Dermatologists are banding together to try and persuade the Food and Drug Administration to stop squishing access to beetle juice.
Cantharidin, a vesicant extracted from crushed Chinese blister beetles, has been used by dermatologists for many years. But some compounding pharmacies have stopped making it after receiving letters from the FDA.
The letters warn the manufacturers that cantharidin is not an active ingredient in any FDA-approved drug, so the FDA does not sanction its use in pharmacy compounding.
The FDA also discourages importation of cantharidin from Canada.
We first reported on this issue in November 2010.
"It's a big problem," said Dr. Robert Sidbury, chief of dermatology at Seattle Children's Hospital, one of a number of academic medical centers where cantharidin is no longer available. "We don't have it. We can't get it."

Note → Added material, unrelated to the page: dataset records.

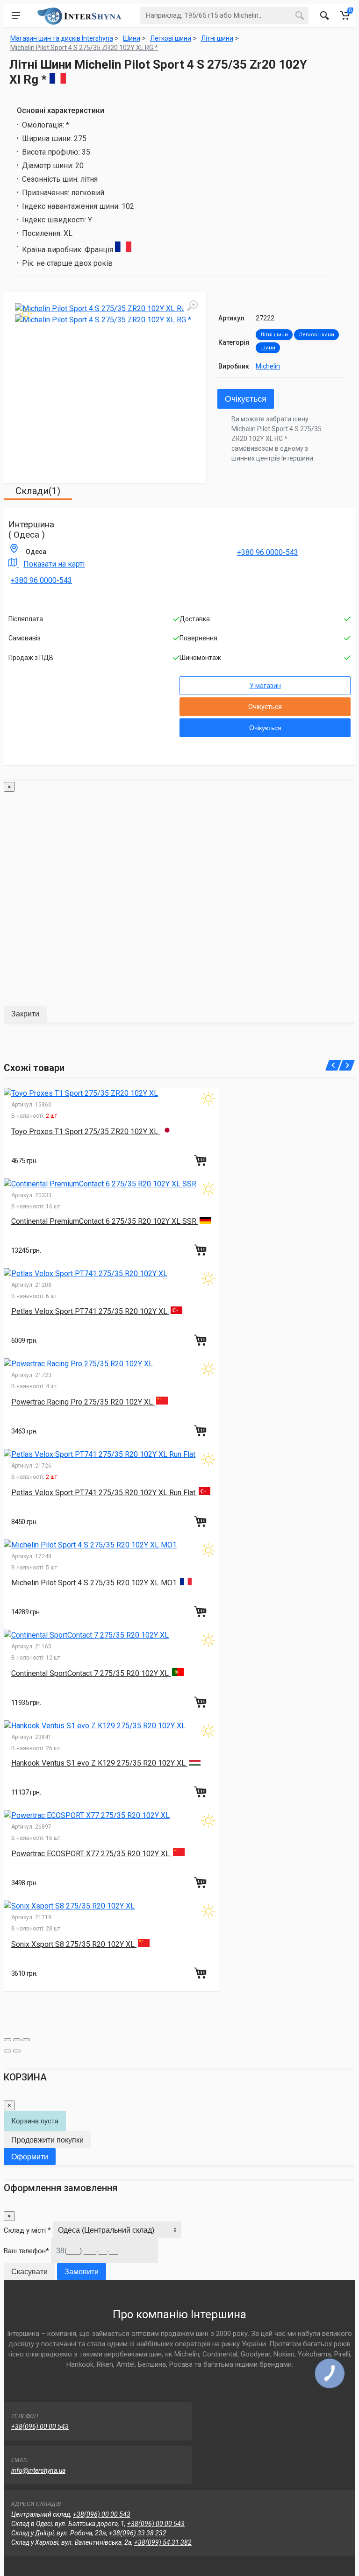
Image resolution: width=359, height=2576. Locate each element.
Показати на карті (54, 564)
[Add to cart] (201, 1160)
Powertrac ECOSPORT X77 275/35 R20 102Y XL (91, 1853)
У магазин (265, 685)
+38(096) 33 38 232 (137, 2533)
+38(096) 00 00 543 (40, 2426)
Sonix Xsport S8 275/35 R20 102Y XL (73, 1944)
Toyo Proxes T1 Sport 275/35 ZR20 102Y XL (85, 1131)
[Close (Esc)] (7, 2039)
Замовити (82, 2272)
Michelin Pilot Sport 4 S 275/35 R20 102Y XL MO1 (95, 1582)
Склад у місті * (27, 2230)
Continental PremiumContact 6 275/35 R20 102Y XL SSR (104, 1221)
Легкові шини (316, 335)
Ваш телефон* (26, 2251)
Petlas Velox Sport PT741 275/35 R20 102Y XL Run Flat (104, 1492)
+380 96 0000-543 (41, 580)
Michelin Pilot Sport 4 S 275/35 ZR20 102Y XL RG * (84, 47)
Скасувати (29, 2272)
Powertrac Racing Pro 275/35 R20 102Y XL (83, 1402)
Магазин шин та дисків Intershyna (61, 38)
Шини (267, 348)
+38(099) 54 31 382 (163, 2542)
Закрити (25, 1014)
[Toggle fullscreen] (17, 2039)
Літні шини (274, 335)
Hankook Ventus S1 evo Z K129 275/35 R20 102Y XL (99, 1763)
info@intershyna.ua (38, 2470)
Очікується (245, 399)
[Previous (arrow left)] (7, 2051)
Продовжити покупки (47, 2140)
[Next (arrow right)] (17, 2051)
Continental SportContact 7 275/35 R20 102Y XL (91, 1673)
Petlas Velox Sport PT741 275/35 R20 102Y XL (90, 1311)
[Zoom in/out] (26, 2039)
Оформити (29, 2157)
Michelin (268, 366)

Speaking at the SDEF Women's and Pediatric Dermatology Seminar, he encouraged dermatologists who have had trouble getting cantharidin, and who think this difficulty is a disservice to their patients, to e-mail Amanda Grimm at agrimm@aad.org of the AAD. Tell her when the trouble started and the name of your compounding pharmacy, so the AAD can characterize the scope of the problem for the FDA. The AAD has heard from more than 50 dermatologists so far.
Dr. Sidbury and AAD officials will be lobbying the FDA to try to restore access to cantharidin. Skin and Allergy News will be following the story.